Collection entries:
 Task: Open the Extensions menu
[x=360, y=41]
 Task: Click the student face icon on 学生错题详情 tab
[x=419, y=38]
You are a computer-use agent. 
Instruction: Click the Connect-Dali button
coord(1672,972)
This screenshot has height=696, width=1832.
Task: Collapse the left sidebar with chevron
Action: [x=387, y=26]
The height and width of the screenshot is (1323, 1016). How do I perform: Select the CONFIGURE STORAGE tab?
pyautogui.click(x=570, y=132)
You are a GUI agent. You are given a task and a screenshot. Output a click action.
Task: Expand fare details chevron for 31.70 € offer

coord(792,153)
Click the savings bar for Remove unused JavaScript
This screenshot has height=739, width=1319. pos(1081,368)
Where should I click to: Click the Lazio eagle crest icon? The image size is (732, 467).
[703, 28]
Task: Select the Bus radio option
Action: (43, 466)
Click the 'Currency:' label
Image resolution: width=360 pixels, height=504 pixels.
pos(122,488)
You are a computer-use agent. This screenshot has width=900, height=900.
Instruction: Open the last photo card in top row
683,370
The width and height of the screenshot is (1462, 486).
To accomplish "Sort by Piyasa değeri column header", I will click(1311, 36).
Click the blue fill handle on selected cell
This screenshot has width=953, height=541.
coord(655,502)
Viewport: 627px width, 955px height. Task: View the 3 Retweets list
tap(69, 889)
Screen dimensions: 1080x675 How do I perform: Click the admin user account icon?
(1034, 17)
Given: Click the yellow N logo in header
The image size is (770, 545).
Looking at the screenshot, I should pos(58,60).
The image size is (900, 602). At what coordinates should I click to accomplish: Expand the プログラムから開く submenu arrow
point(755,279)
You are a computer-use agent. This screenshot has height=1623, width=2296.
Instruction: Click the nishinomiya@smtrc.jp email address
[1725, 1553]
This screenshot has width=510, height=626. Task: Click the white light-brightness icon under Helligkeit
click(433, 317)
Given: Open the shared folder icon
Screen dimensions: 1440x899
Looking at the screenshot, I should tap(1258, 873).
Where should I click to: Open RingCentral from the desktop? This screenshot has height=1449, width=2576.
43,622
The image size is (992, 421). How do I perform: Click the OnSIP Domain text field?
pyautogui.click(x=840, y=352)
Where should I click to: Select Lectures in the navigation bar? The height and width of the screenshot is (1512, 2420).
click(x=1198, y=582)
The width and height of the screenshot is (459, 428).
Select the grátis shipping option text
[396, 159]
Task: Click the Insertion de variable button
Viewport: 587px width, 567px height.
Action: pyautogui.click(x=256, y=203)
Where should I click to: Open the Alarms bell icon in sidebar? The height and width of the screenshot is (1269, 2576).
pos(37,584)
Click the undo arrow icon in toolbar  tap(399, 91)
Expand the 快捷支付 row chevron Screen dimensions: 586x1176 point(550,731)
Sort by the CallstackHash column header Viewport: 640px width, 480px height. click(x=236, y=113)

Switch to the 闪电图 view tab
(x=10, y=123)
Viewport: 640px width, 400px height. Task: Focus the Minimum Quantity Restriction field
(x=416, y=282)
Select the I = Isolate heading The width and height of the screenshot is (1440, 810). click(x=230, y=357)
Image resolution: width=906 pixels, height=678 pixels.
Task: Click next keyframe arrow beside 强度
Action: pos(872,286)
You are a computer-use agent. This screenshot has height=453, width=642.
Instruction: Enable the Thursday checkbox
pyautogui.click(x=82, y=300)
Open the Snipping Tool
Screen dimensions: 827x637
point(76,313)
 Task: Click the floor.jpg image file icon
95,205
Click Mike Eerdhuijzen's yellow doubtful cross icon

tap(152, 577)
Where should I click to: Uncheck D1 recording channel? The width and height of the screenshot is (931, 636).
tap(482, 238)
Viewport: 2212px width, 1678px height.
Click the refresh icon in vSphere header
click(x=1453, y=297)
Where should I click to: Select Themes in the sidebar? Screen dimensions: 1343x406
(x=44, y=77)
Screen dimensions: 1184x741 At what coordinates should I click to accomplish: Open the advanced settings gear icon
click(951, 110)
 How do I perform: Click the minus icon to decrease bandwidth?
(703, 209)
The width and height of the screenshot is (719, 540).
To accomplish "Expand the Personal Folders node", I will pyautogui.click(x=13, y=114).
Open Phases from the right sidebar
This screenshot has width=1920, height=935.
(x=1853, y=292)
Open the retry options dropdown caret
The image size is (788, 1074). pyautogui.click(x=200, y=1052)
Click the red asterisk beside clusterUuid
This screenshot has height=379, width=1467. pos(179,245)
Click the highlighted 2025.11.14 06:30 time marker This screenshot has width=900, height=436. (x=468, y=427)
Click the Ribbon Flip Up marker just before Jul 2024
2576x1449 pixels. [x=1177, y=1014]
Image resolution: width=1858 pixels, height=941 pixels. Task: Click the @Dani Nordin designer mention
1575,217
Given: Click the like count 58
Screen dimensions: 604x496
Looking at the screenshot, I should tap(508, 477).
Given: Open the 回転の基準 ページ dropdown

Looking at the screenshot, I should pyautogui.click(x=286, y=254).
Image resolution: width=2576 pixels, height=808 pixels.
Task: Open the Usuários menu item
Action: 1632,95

TASK TO CARRY OUT: Change every "computer-use agent" in the listing to "screen-control agent", keeping everything else the same.

TASK SOLUTION:
 Task: Open the Extensions menu
[x=360, y=41]
 Task: Click the student face icon on 学生错题详情 tab
[x=419, y=38]
You are a screen-control agent. 
Instruction: Click the Connect-Dali button
coord(1672,972)
This screenshot has height=696, width=1832.
Task: Collapse the left sidebar with chevron
Action: [x=387, y=26]
The height and width of the screenshot is (1323, 1016). How do I perform: Select the CONFIGURE STORAGE tab?
pyautogui.click(x=570, y=132)
You are a GUI agent. You are given a task and a screenshot. Output a click action.
Task: Expand fare details chevron for 31.70 € offer

coord(792,153)
Click the savings bar for Remove unused JavaScript
This screenshot has height=739, width=1319. pos(1081,368)
Where should I click to: Click the Lazio eagle crest icon? The image size is (732, 467).
[703, 28]
Task: Select the Bus radio option
Action: (43, 466)
Click the 'Currency:' label
Image resolution: width=360 pixels, height=504 pixels.
pos(122,488)
You are a screen-control agent. This screenshot has width=900, height=900.
Instruction: Open the last photo card in top row
683,370
The width and height of the screenshot is (1462, 486).
To accomplish "Sort by Piyasa değeri column header", I will click(1311, 36).
Click the blue fill handle on selected cell
This screenshot has width=953, height=541.
coord(655,502)
Viewport: 627px width, 955px height. Task: View the 3 Retweets list
tap(69, 889)
Screen dimensions: 1080x675 How do I perform: Click the admin user account icon?
(1034, 17)
Given: Click the yellow N logo in header
The image size is (770, 545).
Looking at the screenshot, I should pos(58,60).
The image size is (900, 602). At what coordinates should I click to accomplish: Expand the プログラムから開く submenu arrow
point(755,279)
You are a screen-control agent. This screenshot has height=1623, width=2296.
Instruction: Click the nishinomiya@smtrc.jp email address
[1725, 1553]
This screenshot has width=510, height=626. Task: Click the white light-brightness icon under Helligkeit
click(433, 317)
Given: Open the shared folder icon
Screen dimensions: 1440x899
Looking at the screenshot, I should tap(1258, 873).
Where should I click to: Open RingCentral from the desktop? This screenshot has height=1449, width=2576.
43,622
The image size is (992, 421). How do I perform: Click the OnSIP Domain text field?
pyautogui.click(x=840, y=352)
Where should I click to: Select Lectures in the navigation bar? The height and width of the screenshot is (1512, 2420).
click(x=1198, y=582)
The width and height of the screenshot is (459, 428).
Select the grátis shipping option text
[396, 159]
Task: Click the Insertion de variable button
Viewport: 587px width, 567px height.
Action: pyautogui.click(x=256, y=203)
Where should I click to: Open the Alarms bell icon in sidebar? The height and width of the screenshot is (1269, 2576).
pos(37,584)
Click the undo arrow icon in toolbar  tap(399, 91)
Expand the 快捷支付 row chevron Screen dimensions: 586x1176 point(550,731)
Sort by the CallstackHash column header Viewport: 640px width, 480px height. click(x=236, y=113)

Switch to the 闪电图 view tab
(x=10, y=123)
Viewport: 640px width, 400px height. Task: Focus the Minimum Quantity Restriction field
(x=416, y=282)
Select the I = Isolate heading The width and height of the screenshot is (1440, 810). click(x=230, y=357)
Image resolution: width=906 pixels, height=678 pixels.
Task: Click next keyframe arrow beside 强度
Action: pos(872,286)
You are a screen-control agent. This screenshot has height=453, width=642.
Instruction: Enable the Thursday checkbox
pyautogui.click(x=82, y=300)
Open the Snipping Tool
Screen dimensions: 827x637
point(76,313)
 Task: Click the floor.jpg image file icon
95,205
Click Mike Eerdhuijzen's yellow doubtful cross icon

tap(152, 577)
Where should I click to: Uncheck D1 recording channel? The width and height of the screenshot is (931, 636).
tap(482, 238)
Viewport: 2212px width, 1678px height.
Click the refresh icon in vSphere header
click(x=1453, y=297)
Where should I click to: Select Themes in the sidebar? Screen dimensions: 1343x406
(x=44, y=77)
Screen dimensions: 1184x741 At what coordinates should I click to accomplish: Open the advanced settings gear icon
click(951, 110)
 How do I perform: Click the minus icon to decrease bandwidth?
(703, 209)
The width and height of the screenshot is (719, 540).
To accomplish "Expand the Personal Folders node", I will pyautogui.click(x=13, y=114).
Open Phases from the right sidebar
This screenshot has width=1920, height=935.
(x=1853, y=292)
Open the retry options dropdown caret
The image size is (788, 1074). pyautogui.click(x=200, y=1052)
Click the red asterisk beside clusterUuid
This screenshot has height=379, width=1467. pos(179,245)
Click the highlighted 2025.11.14 06:30 time marker This screenshot has width=900, height=436. (x=468, y=427)
Click the Ribbon Flip Up marker just before Jul 2024
2576x1449 pixels. [x=1177, y=1014]
Image resolution: width=1858 pixels, height=941 pixels. Task: Click the @Dani Nordin designer mention
1575,217
Given: Click the like count 58
Screen dimensions: 604x496
Looking at the screenshot, I should tap(508, 477).
Given: Open the 回転の基準 ページ dropdown

Looking at the screenshot, I should pyautogui.click(x=286, y=254).
Image resolution: width=2576 pixels, height=808 pixels.
Task: Open the Usuários menu item
Action: 1632,95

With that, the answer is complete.